(Saved entries)
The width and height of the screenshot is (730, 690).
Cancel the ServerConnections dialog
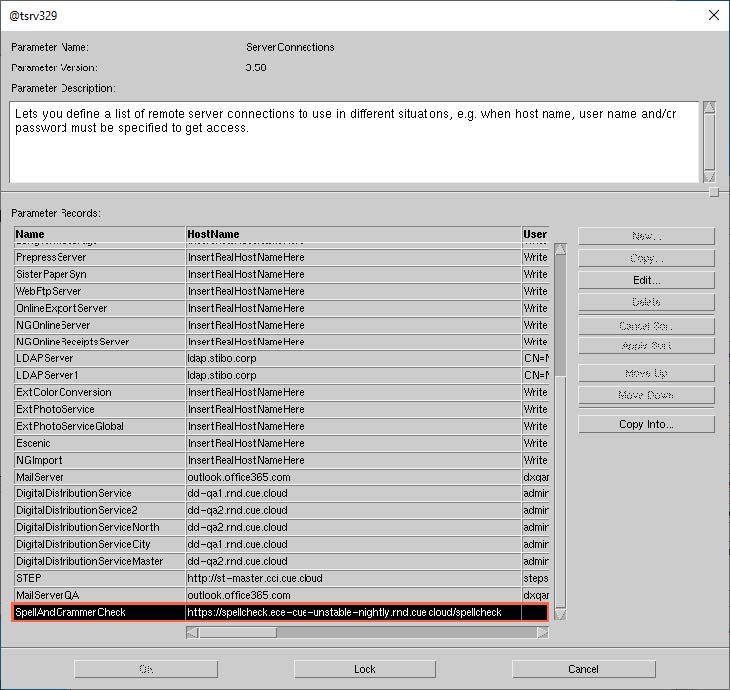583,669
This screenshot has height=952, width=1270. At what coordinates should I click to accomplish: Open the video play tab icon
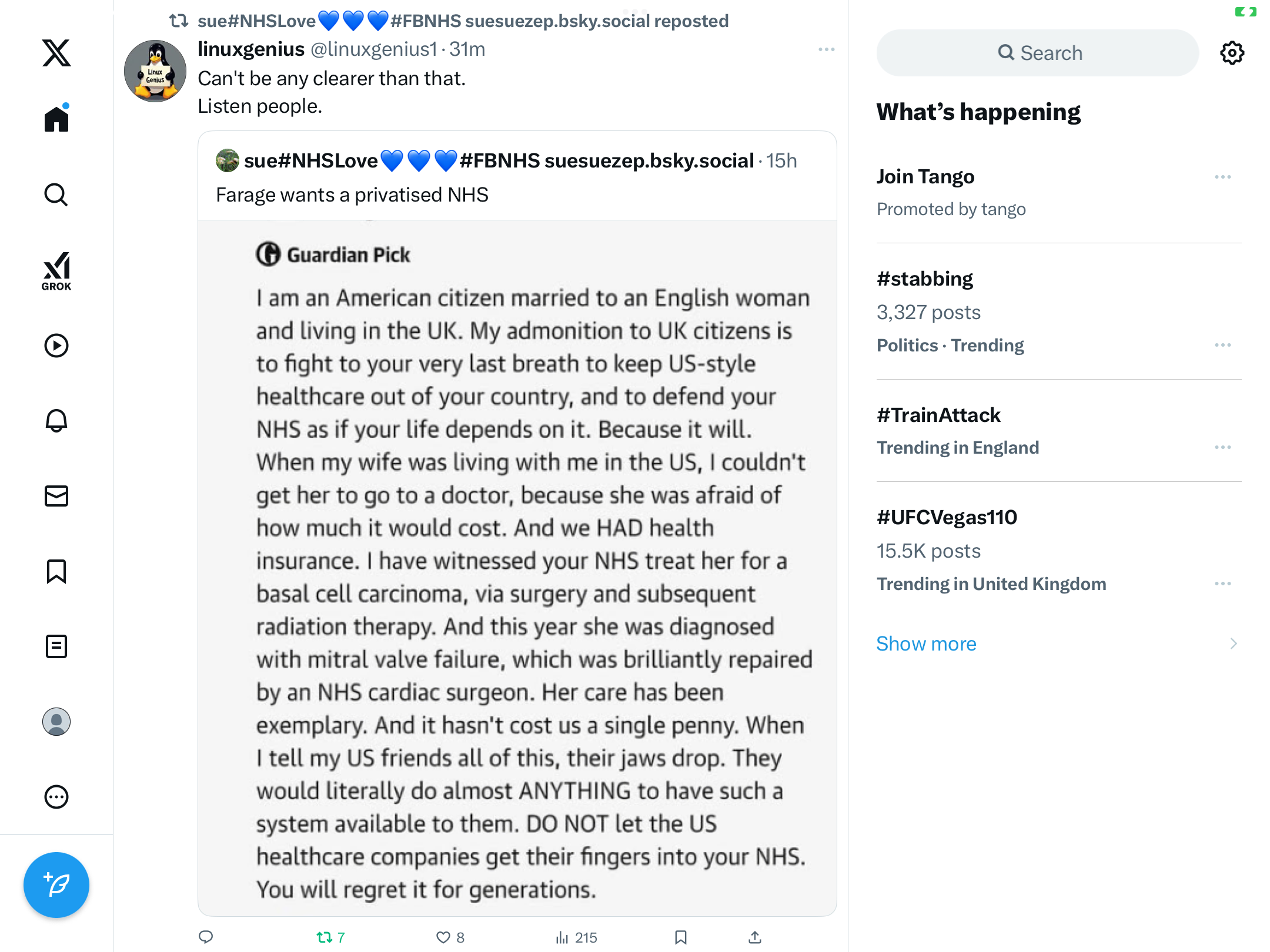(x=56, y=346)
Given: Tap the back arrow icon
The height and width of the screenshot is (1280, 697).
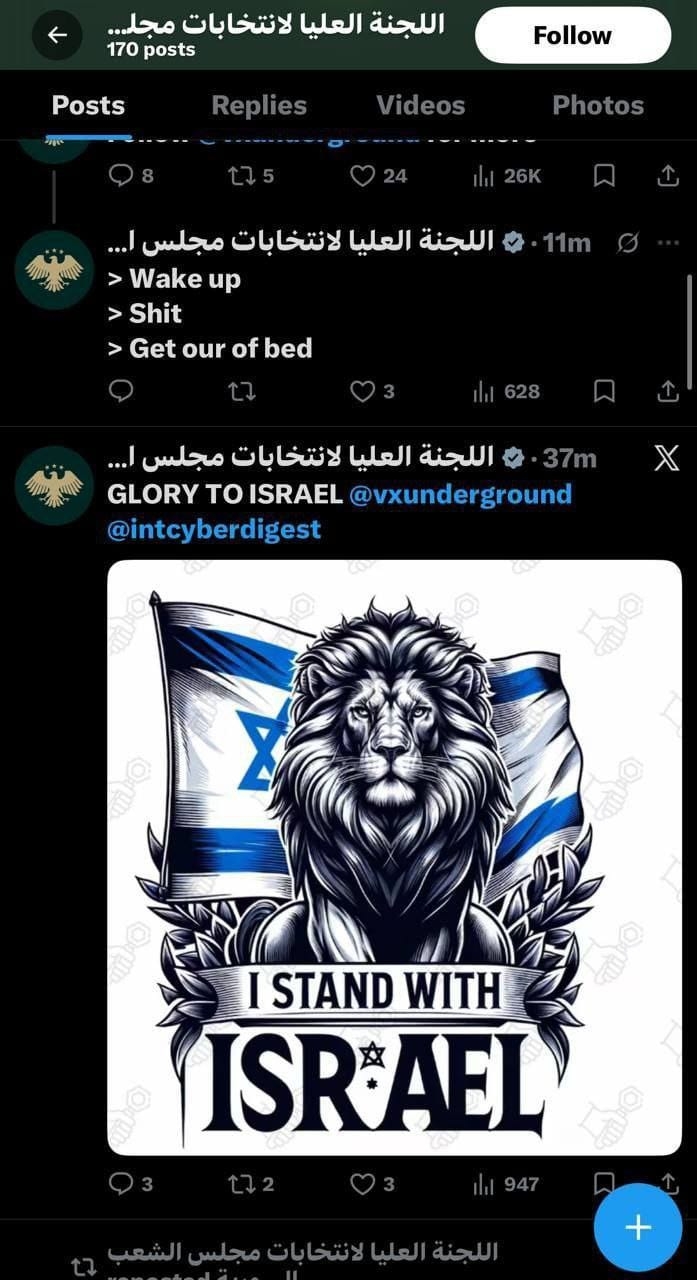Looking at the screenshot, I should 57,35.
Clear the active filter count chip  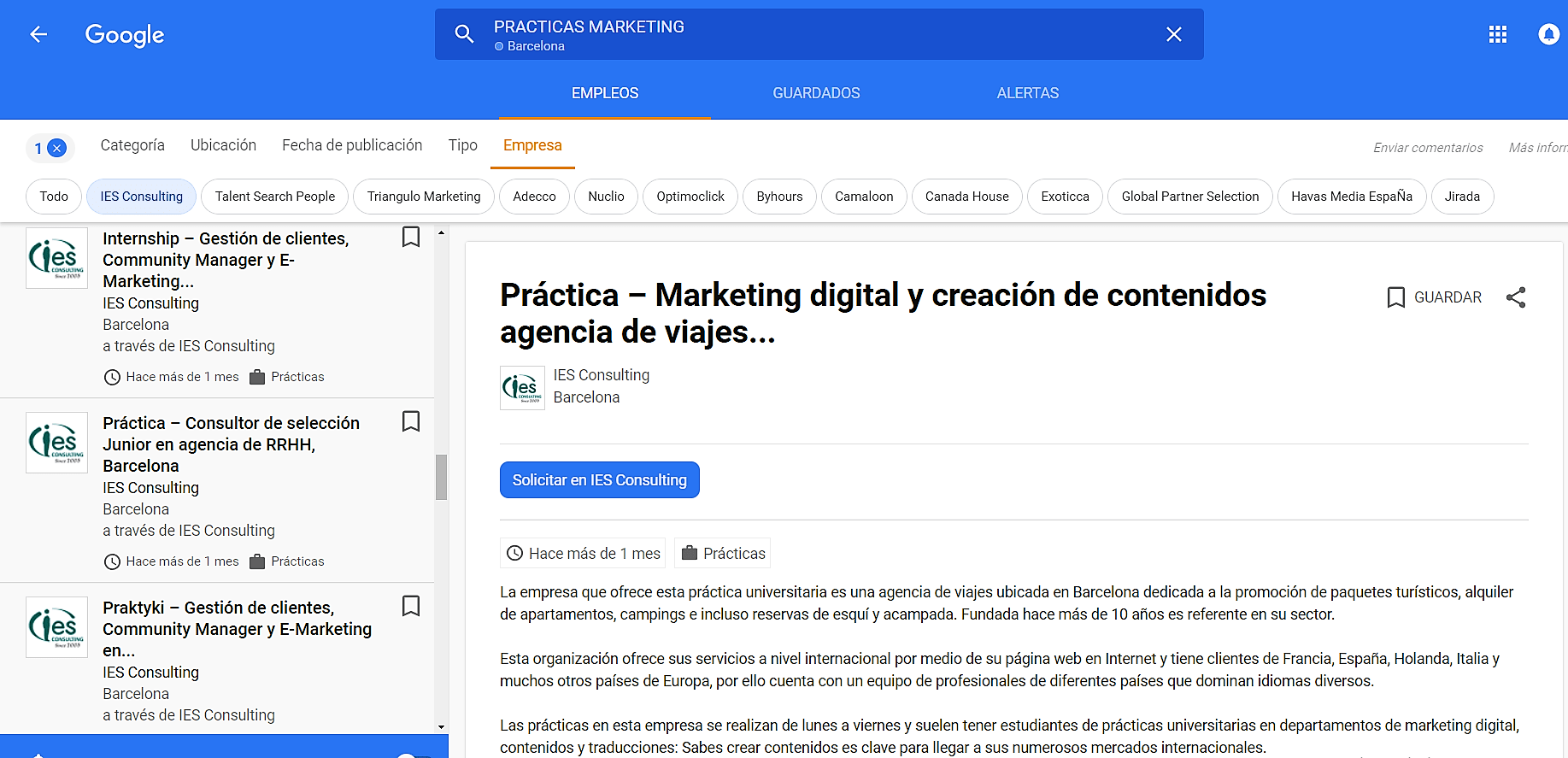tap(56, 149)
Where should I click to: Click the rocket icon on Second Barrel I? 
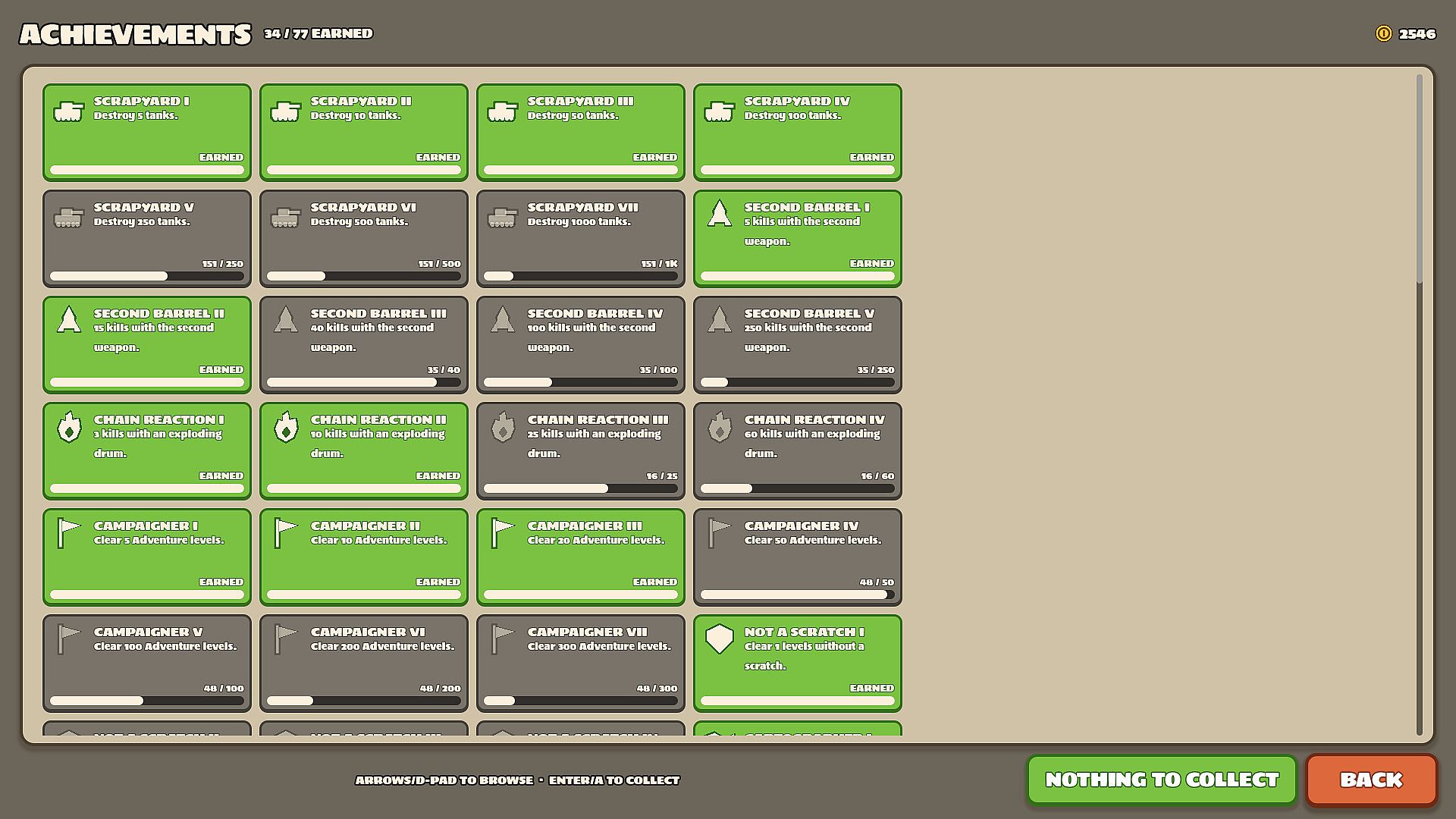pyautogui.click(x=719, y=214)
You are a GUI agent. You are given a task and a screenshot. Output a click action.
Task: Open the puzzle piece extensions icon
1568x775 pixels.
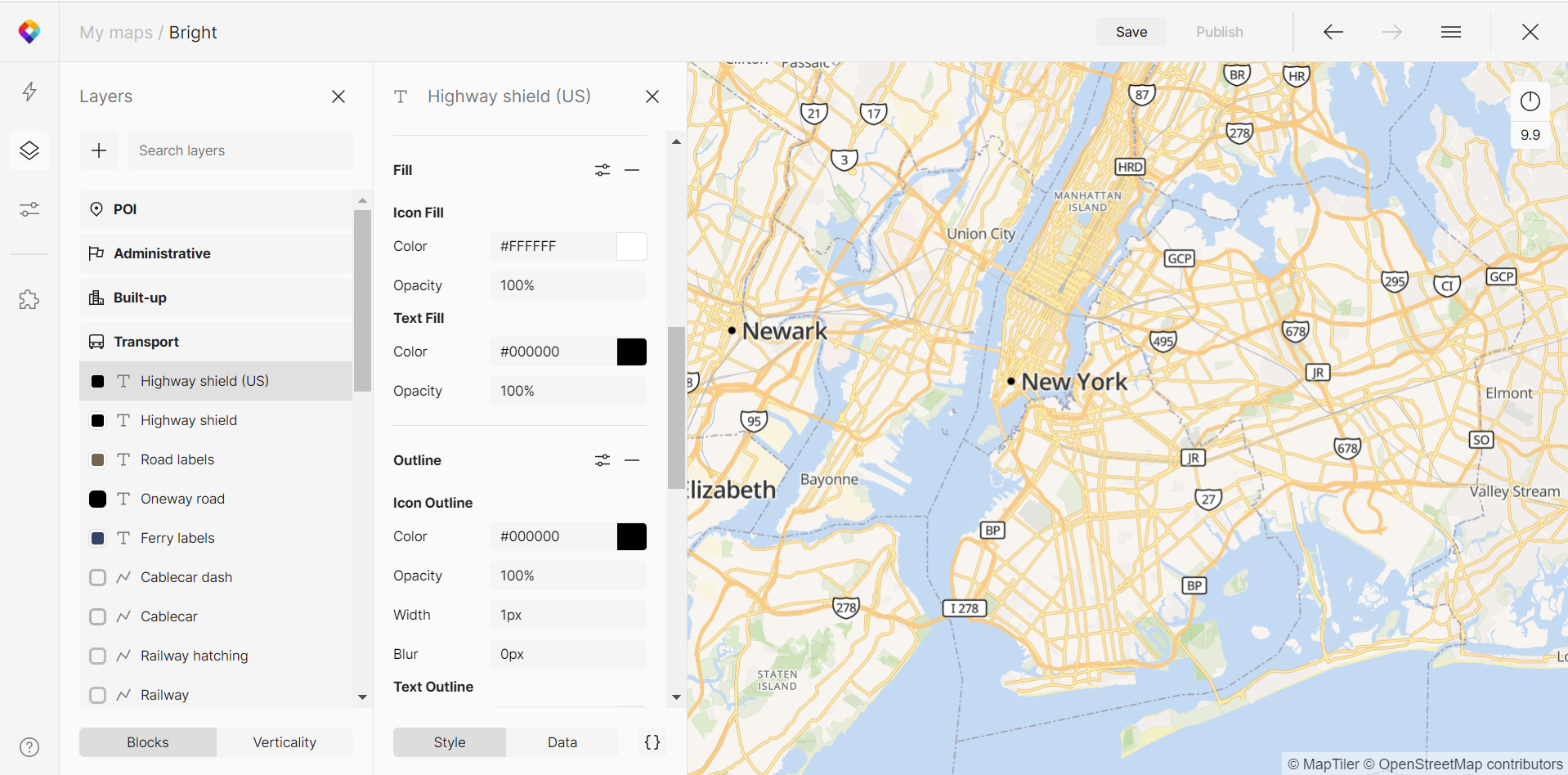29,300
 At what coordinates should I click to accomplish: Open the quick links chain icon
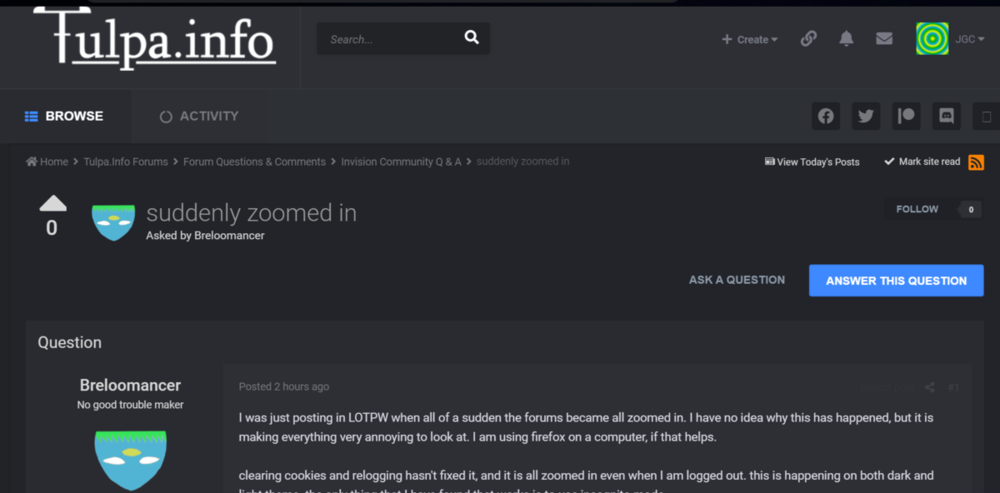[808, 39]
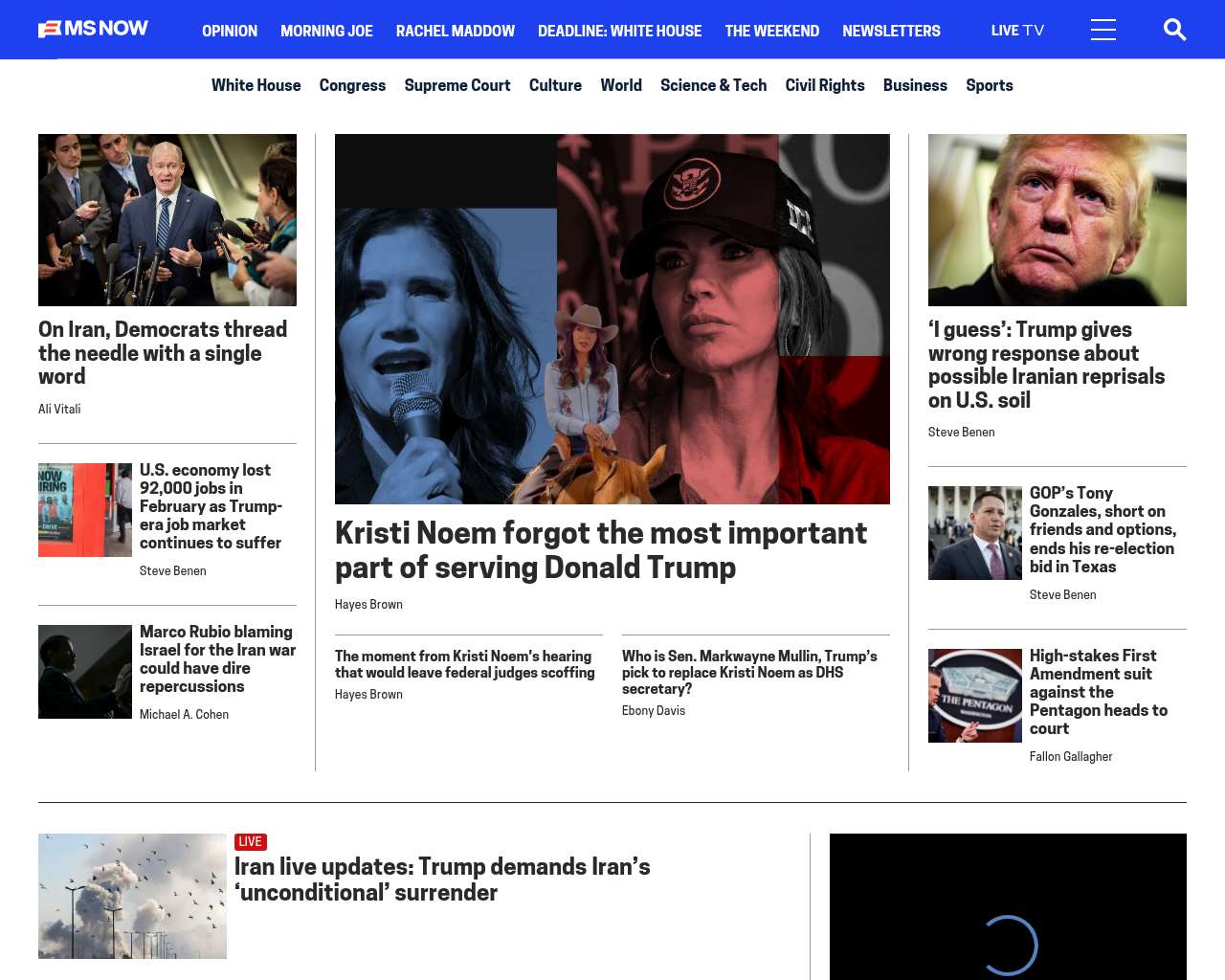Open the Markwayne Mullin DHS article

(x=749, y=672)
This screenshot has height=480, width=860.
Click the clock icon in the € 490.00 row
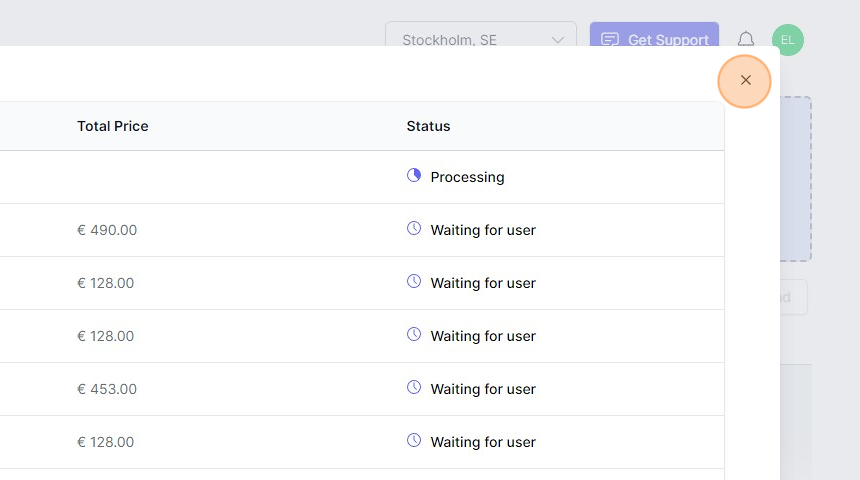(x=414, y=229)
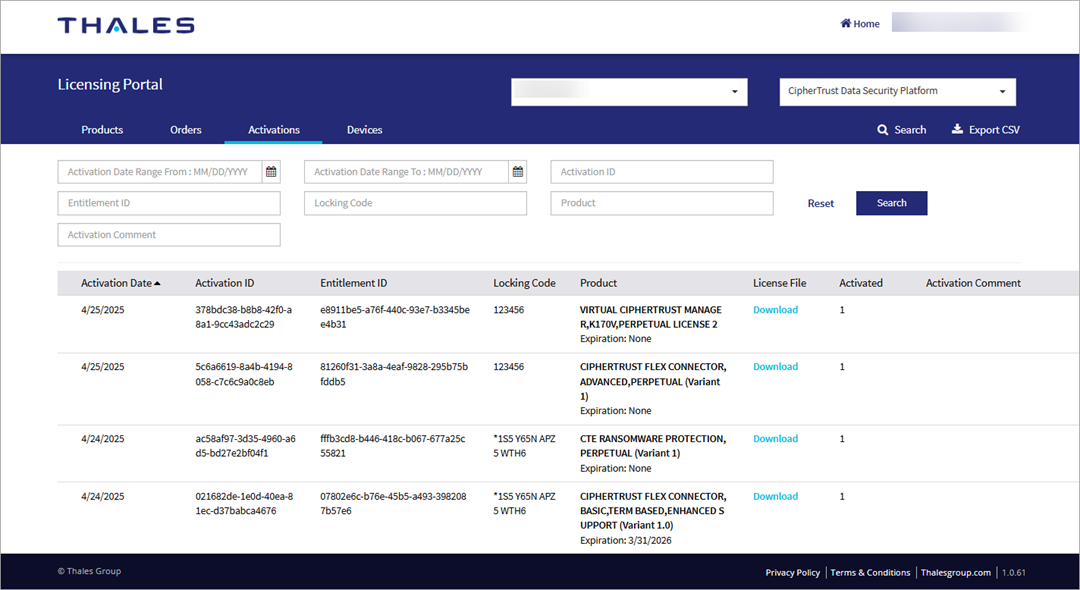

_Exercise details_.
Please transcribe, with no additions, the lines starting at the one that contains "Task: Open the puzzle piece extensions icon" and running through the last line of the entries, inclusive. Leave the pictures out.

_Response to the exercise_.
Task: Open the puzzle piece extensions icon
1568x775 pixels.
29,300
 At what coordinates should I click to accomplish: Open the quick links chain icon
[808, 39]
Open the Markwayne Mullin DHS article

(x=749, y=672)
This screenshot has height=480, width=860.
Click the clock icon in the € 490.00 row
(x=414, y=229)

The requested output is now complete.